-- begin Records supplied --
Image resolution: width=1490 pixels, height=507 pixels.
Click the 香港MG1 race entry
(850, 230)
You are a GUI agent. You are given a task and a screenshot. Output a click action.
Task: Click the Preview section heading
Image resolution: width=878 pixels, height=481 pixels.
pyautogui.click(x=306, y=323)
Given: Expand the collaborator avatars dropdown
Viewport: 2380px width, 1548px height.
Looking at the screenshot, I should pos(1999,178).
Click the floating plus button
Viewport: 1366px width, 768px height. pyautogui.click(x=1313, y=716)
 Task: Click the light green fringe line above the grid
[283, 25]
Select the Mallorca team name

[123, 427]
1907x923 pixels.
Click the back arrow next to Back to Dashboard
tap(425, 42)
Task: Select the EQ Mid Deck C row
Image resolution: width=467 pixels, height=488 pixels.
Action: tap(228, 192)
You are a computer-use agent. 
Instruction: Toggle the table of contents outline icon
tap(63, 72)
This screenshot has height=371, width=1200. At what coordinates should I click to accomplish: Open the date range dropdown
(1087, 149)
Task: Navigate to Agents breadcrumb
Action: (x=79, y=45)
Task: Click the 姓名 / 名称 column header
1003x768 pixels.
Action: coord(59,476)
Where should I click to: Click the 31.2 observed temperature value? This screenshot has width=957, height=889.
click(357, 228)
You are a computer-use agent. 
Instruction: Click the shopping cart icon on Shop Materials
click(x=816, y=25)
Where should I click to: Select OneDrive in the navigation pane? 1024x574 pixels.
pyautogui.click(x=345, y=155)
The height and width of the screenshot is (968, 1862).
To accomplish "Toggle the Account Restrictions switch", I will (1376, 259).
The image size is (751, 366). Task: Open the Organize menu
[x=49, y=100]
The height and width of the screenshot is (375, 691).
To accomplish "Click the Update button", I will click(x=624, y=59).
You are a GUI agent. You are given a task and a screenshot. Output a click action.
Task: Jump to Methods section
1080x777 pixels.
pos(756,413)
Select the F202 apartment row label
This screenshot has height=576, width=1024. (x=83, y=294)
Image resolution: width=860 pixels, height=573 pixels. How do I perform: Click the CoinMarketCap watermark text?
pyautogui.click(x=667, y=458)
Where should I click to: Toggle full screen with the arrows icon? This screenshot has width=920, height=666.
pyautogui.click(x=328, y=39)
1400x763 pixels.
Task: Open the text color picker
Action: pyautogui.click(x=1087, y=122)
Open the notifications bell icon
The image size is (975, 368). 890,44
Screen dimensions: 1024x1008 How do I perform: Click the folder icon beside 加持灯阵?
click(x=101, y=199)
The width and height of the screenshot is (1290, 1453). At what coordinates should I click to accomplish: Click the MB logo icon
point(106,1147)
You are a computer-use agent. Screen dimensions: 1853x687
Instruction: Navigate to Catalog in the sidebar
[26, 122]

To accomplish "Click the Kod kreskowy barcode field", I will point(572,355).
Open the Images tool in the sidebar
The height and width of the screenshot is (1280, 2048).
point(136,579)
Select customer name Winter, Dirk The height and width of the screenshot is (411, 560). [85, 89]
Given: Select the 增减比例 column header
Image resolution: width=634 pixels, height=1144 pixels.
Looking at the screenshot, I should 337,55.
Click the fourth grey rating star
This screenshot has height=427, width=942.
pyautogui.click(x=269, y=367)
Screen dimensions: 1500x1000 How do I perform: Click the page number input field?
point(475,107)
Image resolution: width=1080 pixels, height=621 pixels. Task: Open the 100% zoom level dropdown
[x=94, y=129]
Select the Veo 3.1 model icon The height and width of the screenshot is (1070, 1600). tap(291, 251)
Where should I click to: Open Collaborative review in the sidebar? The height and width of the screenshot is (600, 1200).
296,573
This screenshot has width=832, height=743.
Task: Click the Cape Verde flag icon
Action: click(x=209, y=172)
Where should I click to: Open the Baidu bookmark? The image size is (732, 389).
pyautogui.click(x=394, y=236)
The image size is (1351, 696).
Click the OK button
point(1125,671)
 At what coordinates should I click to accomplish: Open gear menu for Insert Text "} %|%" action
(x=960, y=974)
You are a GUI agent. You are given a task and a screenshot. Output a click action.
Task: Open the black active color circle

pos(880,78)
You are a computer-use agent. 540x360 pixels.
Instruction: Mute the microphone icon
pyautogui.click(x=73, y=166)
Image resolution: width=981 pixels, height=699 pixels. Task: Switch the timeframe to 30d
-- end Records supplied --
* [Task to complete] Could you write the items above out again with every "Where should I click to" changed to "Where do I click to" and nothing else altered?

* [Written solution]
Image resolution: width=1490 pixels, height=507 pixels.
Click the 香港MG1 race entry
(850, 230)
You are a GUI agent. You are given a task and a screenshot. Output a click action.
Task: Click the Preview section heading
Image resolution: width=878 pixels, height=481 pixels.
pyautogui.click(x=306, y=323)
Given: Expand the collaborator avatars dropdown
Viewport: 2380px width, 1548px height.
Looking at the screenshot, I should pos(1999,178).
Click the floating plus button
Viewport: 1366px width, 768px height. pyautogui.click(x=1313, y=716)
 Task: Click the light green fringe line above the grid
[283, 25]
Select the Mallorca team name

[123, 427]
1907x923 pixels.
Click the back arrow next to Back to Dashboard
tap(425, 42)
Task: Select the EQ Mid Deck C row
Image resolution: width=467 pixels, height=488 pixels.
Action: tap(228, 192)
You are a computer-use agent. 
Instruction: Toggle the table of contents outline icon
tap(63, 72)
This screenshot has height=371, width=1200. At what coordinates should I click to accomplish: Open the date range dropdown
(1087, 149)
Task: Navigate to Agents breadcrumb
Action: (x=79, y=45)
Task: Click the 姓名 / 名称 column header
1003x768 pixels.
Action: coord(59,476)
Where do I click to: Click the 31.2 observed temperature value? This screenshot has width=957, height=889.
click(357, 228)
You are a computer-use agent. 
Instruction: Click the shopping cart icon on Shop Materials
click(x=816, y=25)
Where do I click to: Select OneDrive in the navigation pane? 1024x574 pixels.
pyautogui.click(x=345, y=155)
The height and width of the screenshot is (968, 1862).
To accomplish "Toggle the Account Restrictions switch", I will (1376, 259).
The image size is (751, 366). Task: Open the Organize menu
[x=49, y=100]
The height and width of the screenshot is (375, 691).
To accomplish "Click the Update button", I will click(x=624, y=59).
You are a GUI agent. You are given a task and a screenshot. Output a click action.
Task: Jump to Methods section
1080x777 pixels.
pos(756,413)
Select the F202 apartment row label
This screenshot has height=576, width=1024. (x=83, y=294)
Image resolution: width=860 pixels, height=573 pixels. How do I perform: Click the CoinMarketCap watermark text?
pyautogui.click(x=667, y=458)
Where do I click to: Toggle full screen with the arrows icon? This screenshot has width=920, height=666.
pyautogui.click(x=328, y=39)
1400x763 pixels.
Task: Open the text color picker
Action: pyautogui.click(x=1087, y=122)
Open the notifications bell icon
The image size is (975, 368). 890,44
Screen dimensions: 1024x1008 How do I perform: Click the folder icon beside 加持灯阵?
click(x=101, y=199)
The width and height of the screenshot is (1290, 1453). At what coordinates should I click to accomplish: Click the MB logo icon
point(106,1147)
You are a computer-use agent. Screen dimensions: 1853x687
Instruction: Navigate to Catalog in the sidebar
[26, 122]

To accomplish "Click the Kod kreskowy barcode field", I will point(572,355).
Open the Images tool in the sidebar
The height and width of the screenshot is (1280, 2048).
point(136,579)
Select customer name Winter, Dirk The height and width of the screenshot is (411, 560). [85, 89]
Given: Select the 增减比例 column header
Image resolution: width=634 pixels, height=1144 pixels.
Looking at the screenshot, I should 337,55.
Click the fourth grey rating star
This screenshot has height=427, width=942.
pyautogui.click(x=269, y=367)
Screen dimensions: 1500x1000 How do I perform: Click the page number input field?
point(475,107)
Image resolution: width=1080 pixels, height=621 pixels. Task: Open the 100% zoom level dropdown
[x=94, y=129]
Select the Veo 3.1 model icon The height and width of the screenshot is (1070, 1600). tap(291, 251)
Where do I click to: Open Collaborative review in the sidebar? The height and width of the screenshot is (600, 1200).
296,573
This screenshot has width=832, height=743.
Task: Click the Cape Verde flag icon
Action: click(x=209, y=172)
Where do I click to: Open the Baidu bookmark? The image size is (732, 389).
pyautogui.click(x=394, y=236)
The image size is (1351, 696).
Click the OK button
point(1125,671)
 At what coordinates should I click to accomplish: Open gear menu for Insert Text "} %|%" action
(x=960, y=974)
You are a GUI agent. You are given a task and a screenshot. Output a click action.
Task: Open the black active color circle

pos(880,78)
You are a computer-use agent. 540x360 pixels.
Instruction: Mute the microphone icon
pyautogui.click(x=73, y=166)
Image resolution: width=981 pixels, height=699 pixels. Task: Switch the timeframe to 30d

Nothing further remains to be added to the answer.